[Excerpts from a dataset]
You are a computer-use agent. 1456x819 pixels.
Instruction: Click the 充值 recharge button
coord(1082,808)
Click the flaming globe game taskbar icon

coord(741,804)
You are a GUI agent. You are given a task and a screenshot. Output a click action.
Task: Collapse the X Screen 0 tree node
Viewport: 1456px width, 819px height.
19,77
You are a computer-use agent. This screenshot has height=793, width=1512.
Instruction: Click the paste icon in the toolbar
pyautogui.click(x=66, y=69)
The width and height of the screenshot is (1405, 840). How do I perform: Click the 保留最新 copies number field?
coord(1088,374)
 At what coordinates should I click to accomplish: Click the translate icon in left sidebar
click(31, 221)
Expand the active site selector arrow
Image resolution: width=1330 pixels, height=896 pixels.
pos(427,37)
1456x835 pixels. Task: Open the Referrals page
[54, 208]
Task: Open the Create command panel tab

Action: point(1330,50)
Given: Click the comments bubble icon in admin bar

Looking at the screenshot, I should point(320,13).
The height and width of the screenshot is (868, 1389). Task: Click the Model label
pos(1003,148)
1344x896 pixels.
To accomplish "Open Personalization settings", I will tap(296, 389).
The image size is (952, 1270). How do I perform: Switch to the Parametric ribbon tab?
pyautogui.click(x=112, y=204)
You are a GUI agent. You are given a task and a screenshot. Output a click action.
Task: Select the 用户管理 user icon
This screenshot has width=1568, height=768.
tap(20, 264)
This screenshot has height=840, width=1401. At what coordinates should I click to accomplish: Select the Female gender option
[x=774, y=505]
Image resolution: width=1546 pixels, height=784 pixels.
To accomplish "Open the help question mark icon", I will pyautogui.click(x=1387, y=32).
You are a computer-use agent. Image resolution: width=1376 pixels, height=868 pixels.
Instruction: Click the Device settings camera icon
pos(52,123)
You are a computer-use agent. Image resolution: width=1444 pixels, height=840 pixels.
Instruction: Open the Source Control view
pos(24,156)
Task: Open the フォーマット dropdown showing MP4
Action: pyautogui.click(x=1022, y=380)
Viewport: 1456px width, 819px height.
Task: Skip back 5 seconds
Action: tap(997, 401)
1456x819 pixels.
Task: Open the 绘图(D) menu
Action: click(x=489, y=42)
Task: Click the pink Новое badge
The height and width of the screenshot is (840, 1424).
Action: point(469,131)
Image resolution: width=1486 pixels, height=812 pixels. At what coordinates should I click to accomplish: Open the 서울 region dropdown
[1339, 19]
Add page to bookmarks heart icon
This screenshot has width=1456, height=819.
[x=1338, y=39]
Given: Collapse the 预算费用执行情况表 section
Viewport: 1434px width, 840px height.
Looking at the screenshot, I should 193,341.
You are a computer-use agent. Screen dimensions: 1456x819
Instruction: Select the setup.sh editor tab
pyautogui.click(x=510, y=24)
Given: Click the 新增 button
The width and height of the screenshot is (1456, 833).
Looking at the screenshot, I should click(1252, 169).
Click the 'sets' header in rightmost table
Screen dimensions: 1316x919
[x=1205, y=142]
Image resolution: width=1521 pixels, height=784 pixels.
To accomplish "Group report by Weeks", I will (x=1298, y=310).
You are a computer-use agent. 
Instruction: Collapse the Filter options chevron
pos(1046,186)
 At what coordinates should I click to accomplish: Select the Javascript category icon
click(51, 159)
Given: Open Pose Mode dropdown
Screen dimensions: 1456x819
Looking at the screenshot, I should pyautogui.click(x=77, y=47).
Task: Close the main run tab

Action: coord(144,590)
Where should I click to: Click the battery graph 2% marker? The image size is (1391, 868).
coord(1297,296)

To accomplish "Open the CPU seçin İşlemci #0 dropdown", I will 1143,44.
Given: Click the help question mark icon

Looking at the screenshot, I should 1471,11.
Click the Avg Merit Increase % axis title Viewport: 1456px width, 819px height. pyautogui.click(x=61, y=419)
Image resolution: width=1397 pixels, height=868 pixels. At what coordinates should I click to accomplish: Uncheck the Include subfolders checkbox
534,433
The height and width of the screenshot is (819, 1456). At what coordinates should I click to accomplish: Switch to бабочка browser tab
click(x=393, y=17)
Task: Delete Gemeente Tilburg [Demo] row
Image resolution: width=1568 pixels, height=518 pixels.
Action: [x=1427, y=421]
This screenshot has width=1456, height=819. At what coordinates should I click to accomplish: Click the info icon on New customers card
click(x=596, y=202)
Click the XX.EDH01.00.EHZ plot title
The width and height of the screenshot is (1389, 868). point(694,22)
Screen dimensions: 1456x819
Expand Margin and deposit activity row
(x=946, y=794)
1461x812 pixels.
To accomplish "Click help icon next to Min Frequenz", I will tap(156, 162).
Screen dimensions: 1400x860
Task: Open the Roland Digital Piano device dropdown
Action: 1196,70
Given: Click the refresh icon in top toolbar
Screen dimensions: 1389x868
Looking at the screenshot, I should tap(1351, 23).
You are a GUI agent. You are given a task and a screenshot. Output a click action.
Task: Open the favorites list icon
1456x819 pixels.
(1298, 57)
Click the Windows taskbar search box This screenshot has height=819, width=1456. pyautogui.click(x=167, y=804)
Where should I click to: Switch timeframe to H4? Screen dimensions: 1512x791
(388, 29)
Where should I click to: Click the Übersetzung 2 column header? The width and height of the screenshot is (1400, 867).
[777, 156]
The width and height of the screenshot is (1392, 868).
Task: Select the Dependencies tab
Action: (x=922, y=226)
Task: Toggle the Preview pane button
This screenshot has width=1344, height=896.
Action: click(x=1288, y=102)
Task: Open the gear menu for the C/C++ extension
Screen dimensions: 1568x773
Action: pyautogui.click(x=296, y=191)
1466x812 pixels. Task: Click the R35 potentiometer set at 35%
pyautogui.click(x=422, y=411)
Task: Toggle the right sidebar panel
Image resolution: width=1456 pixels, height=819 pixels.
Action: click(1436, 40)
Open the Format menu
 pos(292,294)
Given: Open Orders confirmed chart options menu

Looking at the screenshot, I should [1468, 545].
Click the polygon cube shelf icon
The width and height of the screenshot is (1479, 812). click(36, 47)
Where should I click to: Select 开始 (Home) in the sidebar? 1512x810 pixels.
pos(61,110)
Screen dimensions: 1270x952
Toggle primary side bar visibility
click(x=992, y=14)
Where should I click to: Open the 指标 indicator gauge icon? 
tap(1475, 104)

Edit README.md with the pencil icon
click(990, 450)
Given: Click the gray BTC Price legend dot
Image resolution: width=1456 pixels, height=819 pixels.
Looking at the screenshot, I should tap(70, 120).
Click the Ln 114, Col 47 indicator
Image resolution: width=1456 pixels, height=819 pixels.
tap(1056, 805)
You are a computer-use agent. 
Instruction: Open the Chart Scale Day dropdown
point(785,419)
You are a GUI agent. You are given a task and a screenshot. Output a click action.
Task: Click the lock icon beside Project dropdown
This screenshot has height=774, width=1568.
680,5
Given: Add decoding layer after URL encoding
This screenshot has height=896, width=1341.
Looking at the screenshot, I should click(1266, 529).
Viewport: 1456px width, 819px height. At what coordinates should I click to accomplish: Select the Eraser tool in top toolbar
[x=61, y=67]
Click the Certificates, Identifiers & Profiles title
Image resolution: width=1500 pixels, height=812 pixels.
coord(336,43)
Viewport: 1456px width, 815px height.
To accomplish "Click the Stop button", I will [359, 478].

**Exercise**
All lines of the entries containing the string "computer" must be shown in full.

**Written response**
You are a computer-use agent. 1456x819 pixels.
You are a computer-use agent. This screenshot has height=793, width=1512.
You are a computer-use agent. Image resolution: width=1376 pixels, height=868 pixels.
You are a computer-use agent. Image resolution: width=1444 pixels, height=840 pixels.
You are a computer-use agent. Screen dimensions: 1456x819
You are a computer-use agent. 
You are a computer-use agent. 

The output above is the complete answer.